In all cases, as soon as a call to one of these security sensitive APIs
succeeds, all future calls to these APIs in that process will succeed (once
the operating system random number generator is ready after system boot, it
remains ready).
Related changes
---------------
Currently, SipHash initialization and ``random`` module initialization
both gather random bytes using the same code that underlies
``os.urandom``. This PEP proposes to modify these so that in situations where
``os.urandom`` would raise a ``BlockingIOError``, they automatically
fall back on potentially more predictable sources of randomness (and in the
SipHash case, print a warning message to ``stderr`` indicating that that
particular Python process should not be used to process untrusted data).

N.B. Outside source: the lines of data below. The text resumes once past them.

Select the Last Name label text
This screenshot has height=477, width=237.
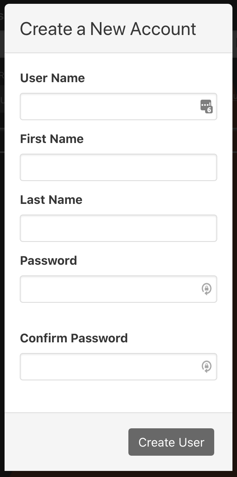[x=51, y=200]
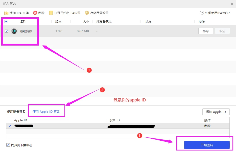Viewport: 236px width, 152px height.
Task: Open storage directory settings gear
Action: point(87,13)

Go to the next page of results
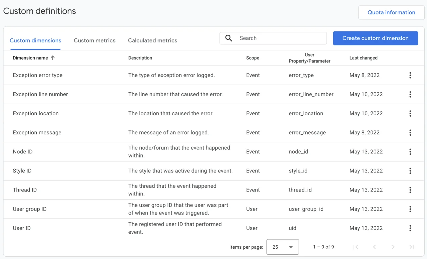pos(393,247)
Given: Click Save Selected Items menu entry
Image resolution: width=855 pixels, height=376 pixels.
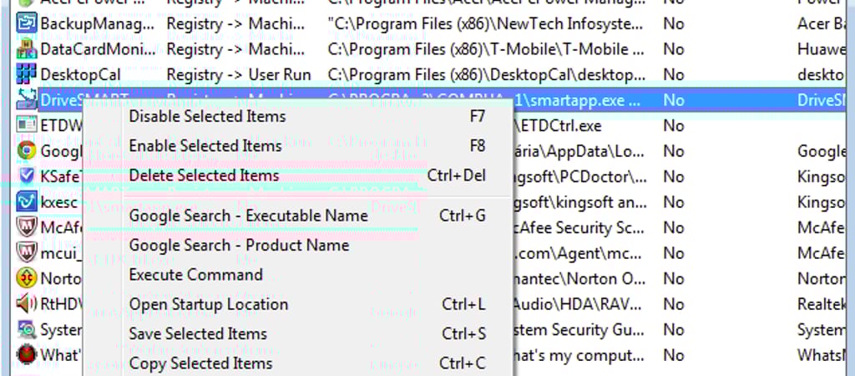Looking at the screenshot, I should (198, 334).
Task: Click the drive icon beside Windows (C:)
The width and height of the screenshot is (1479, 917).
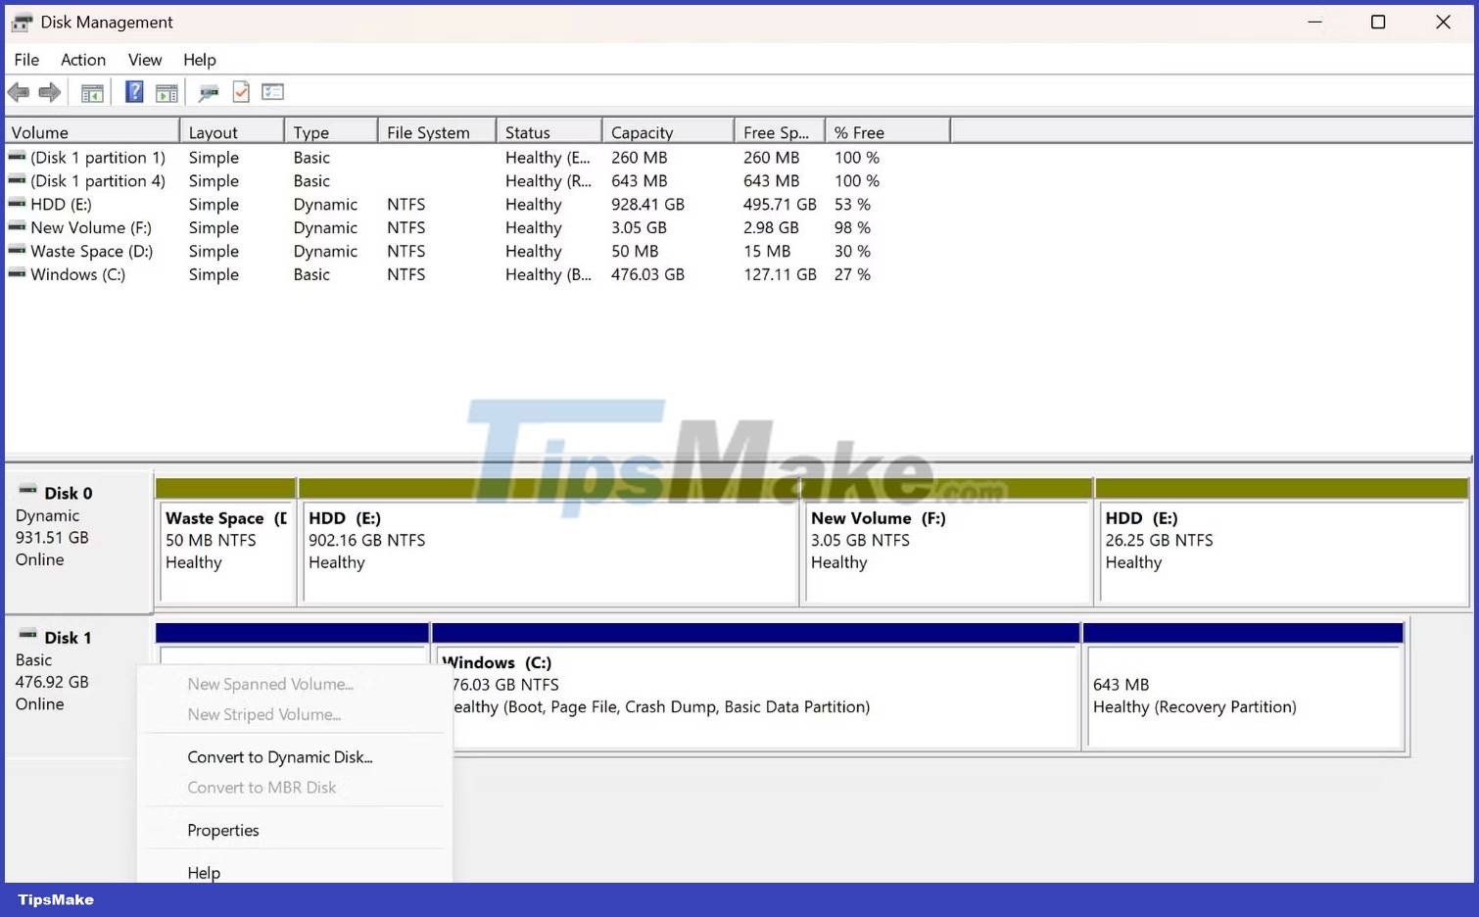Action: (17, 274)
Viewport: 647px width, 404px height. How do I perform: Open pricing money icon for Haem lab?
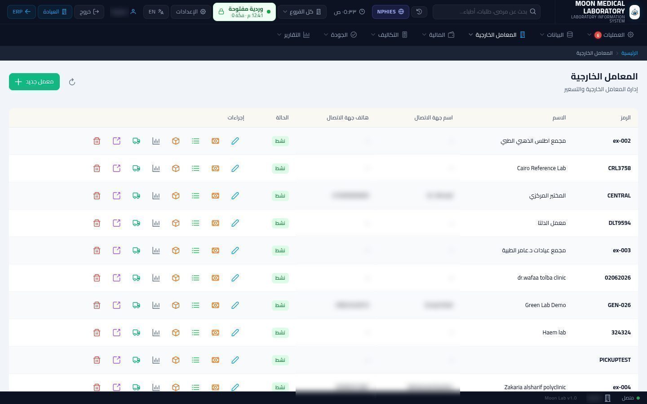[215, 333]
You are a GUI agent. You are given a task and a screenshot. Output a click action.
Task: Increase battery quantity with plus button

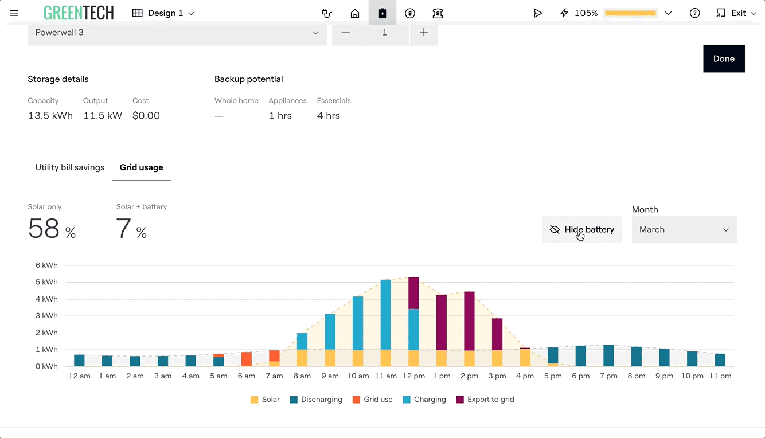click(424, 33)
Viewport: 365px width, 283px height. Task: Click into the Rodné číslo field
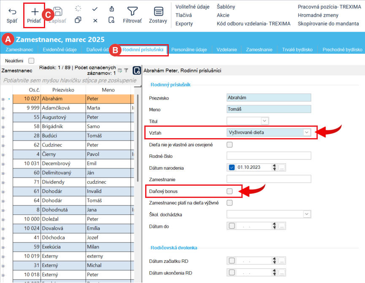click(x=268, y=156)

To transparently accommodate a potential future where Linux adopts the same
"potentially blocking during system initialization" ``/dev/urandom`` behaviour
used by other \*nix systems, this fallback source of randomness will *not* be
the ``/dev/urandom`` device.
Limitations on scope
--------------------
No changes are proposed for Windows or Mac OS X systems, as neither of those
platforms provides any mechanism to run Python code before the operating
system random number generator has been initialized. Mac OS X goes so far as
to kernel panic and abort the boot process if it can't properly initialize the
random number generator (although Apple's restrictions on the supported
hardware platforms make that exceedingly unlikely in practice).
Similarly, no changes are proposed for other \*nix systems where
``os.urandom()`` will currently block waiting for the system random number
generator to be initialized, rather than returning values that are potentially
unsuitable for use in security sensitive applications.
While other \*nix systems that offer a non-blocking API for requesting random
numbers suitable for use in security sensitive applications could potentially
receive a similar update to the one proposed for Linux in this PEP, such
changes are out of scope for this particular proposal.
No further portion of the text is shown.